Palmiers

Donc nous étions à Paris.

L’enfant, passionnée d’Égyptologie, nous avait tellement mignonnement-craquantement réclamé d’aller au Louvre pour y découvrir le département créé par Champollion himself que nous craquâmes. En sachant pertinemment que ça n’était que mettre les pieds dans l’engrenage, parce qu’elle nous a également très mignonnement causé du British Museum et du Musée du Caire. Bon, pour le dernier, nous avons réussi à temporiser en arguant une actualité politique peu mignonne localement ; et si vous avez un argument autre que pluviométrique pour le rosbif-musée, je prends.

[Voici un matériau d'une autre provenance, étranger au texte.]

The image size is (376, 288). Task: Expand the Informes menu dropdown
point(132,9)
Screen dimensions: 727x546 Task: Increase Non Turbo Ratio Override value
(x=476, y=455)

So. Le Louvre. 50 000 pièces rien que dans la partie Antiquités Égyptiennes. Autant vous dire qu’on les a toutes regardé une à une. Imaginez l’état de mes pieds. La même qui cet hiver m’exposait les caractéristiques des différents types de neige m’a ri au nez éclairée au sujet de l’écriture hiératique versus le démotique, qui vous le comprenez, sont fort distincts. Ben voyons. Quand elle a commencé à me déchiffrer de hiéroglyphiques inscriptions sur une des une-chiée-plus-quinze stèles exposées, mes ischions ont eu chaud tant j’en suis tombée sur le cul. Je regrette ses digressions sur la subtile différence entre la composition d’une émeraude et celle d’un rubis, tant nous en sommes arrivés à passer-pour-une-ignare-devant-sa-propre-gamine.com. Au moins la chimie minérale, j’arrivais encore à faire semblant de comprendre. La gosse a réussi à me faire aller au Louvre. Plusieurs fois plusieurs heures. Sans alcool. Et même pas un pèlerin pour taper l’arrêt aux pieds de Ramsès, histoire de me rasséréner un peu. Heureusement qu’on créchait à 50m du SMUR de Necker (le hasard ! Je jure ! J’ai récité le n° de ma CB à mes zigues qui réservaient en ligne sans même savoir où on allait ni combien je raquais), leurs doux pimpoms m’ayant bercé nuitamment telle une mélodie familière.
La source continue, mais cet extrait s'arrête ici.